Houses. Toilets. Schools. These are basic human rights to which Canadians feel entitled – and which many vulnerable and disenfranchised Indigenous peoples do not have.
Houses, toilets, schools could also be a translation for the much longer title “United Nations Declaration on the Rights of Indigenous Peoples” or UNDRIP. Indigenous leader Leah Gazan says UNDRIP is really just the floor for human rights. The activist, policy analyst, and educator at the University of Winnipeg says UNDRIP outlines “the minimum human rights to be healthy.”
After years of objector status to UNDRIP, the Canadian government accepted the Declaration in the spring of 2016 to a standing ovation when Indigenous Affairs Minister Carolyn Bennett made the announcement at the UN.
But words are one thing; implementation is another. Currently in play is the proposed Bill C-262, an act that would ensure that the laws of Canada are in harmony with UNDRIP.

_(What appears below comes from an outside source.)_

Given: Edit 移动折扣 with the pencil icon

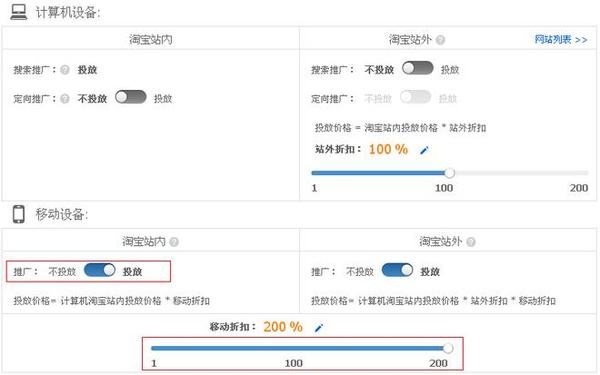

To keep the church focused on this justice issue, Steve Heinrichs, student intern Erin Froese, and a small circle of diverse Indigenous and settler volunteers are organizing a Pilgrimage for Indigenous Rights. The 600 km walk from Kitchener to Ottawa is an attempt to “…engage churches in a series of conversations about UNDRIP, explore why it matters, the hope it offers, and how we can live into it” says Heinrichs, Director of Indigenous Relations for MC Canada. Indigenous Peoples Solidarity of Christian Peacemaker Teams is co-planning the event.
Erin Froese, 21, is a third year environmental studies student at Canadian Mennonite University. She is helping organize the pilgrimage as part of an independent studies project. The work has special meaning for her: Ike Froese, her late grandfather, was a predecessor to Heinrichs in his work with Indigenous peoples. Erin, who spent recent summers as staff at Camps with Meaning was surprised to learn that one of its sites, Camp Koinonia, is situated on crown land that is sacred to the Dakota peoples.
Sue Klassen, 56, is already in training for the April 23 – May 14 journey. She appreciates the sacred nature of the term “pilgrimage.” The former math and computer science teacher now does trauma and resilience training. At the end of a three-day long volunteer training a correctional facility, Klassen walked home in sleeting rain for three hours. She says her participation in the pilgrimage is a logical response given her 17 year interest in restorative justice. She is also in spiritual training for the journey. “I don’t want to say, ‘those people back in history did these horrible things’” to Indigenous people, she says, acknowledging the wrongs of residential schools and cultural genocide dating back generations. “Where would I have been at Jesus crucifixion? I don’t know. Would I have been yelling ‘Crucify him? Would I have been calling residential school students savages?”
So far, participants committed to the intentionally ecumenical pilgrimage range in age from 12 to 85. A support vehicle will accompany walkers who need a rest or a water refill. Walkers will spend nights in church basements along the way, and local communities will be invited to attend conversation circles enroute. The journey will conclude with a celebration feast in Ottawa, but not before walkers stop at Parliament Hill to advocate for Bill C-262. Heinrichs is hoping for 30-50 core walkers committed to the 600 km distance. Casual walkers can join any leg of the trip and must supply their own food and drink. Those joining for more than one day need to register so that accommodations can be planned and prepared. All participants are responsible for traveling to and from the start and end points. “It’s a commitment, for sure,” says Heinrichs, “but I’m confident it will make a tremendous impact.”
Leah Gazan will join the walk for the entire duration. Her commitment required serious juggling of her schedule and the cancellation of a previously planned speaking event. “We are living in a time where there is a lot of hope – but it can also go the other way,” she says. Quoting Chief Justice Murray Sinclair, she says she’s joining the pilgrimage because, “This is not about us and them. This is about how we are going to work together to rediscover a better future together.”